_EXERCISE_
Word for word, restate the records that come after this.

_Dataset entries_

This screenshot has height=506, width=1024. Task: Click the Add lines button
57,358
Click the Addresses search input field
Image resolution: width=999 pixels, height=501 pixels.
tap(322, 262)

_ANSWER TO THIS EXERCISE_
This screenshot has height=506, width=1024. Task: Click the Add lines button
57,358
Click the Addresses search input field
Image resolution: width=999 pixels, height=501 pixels.
tap(322, 262)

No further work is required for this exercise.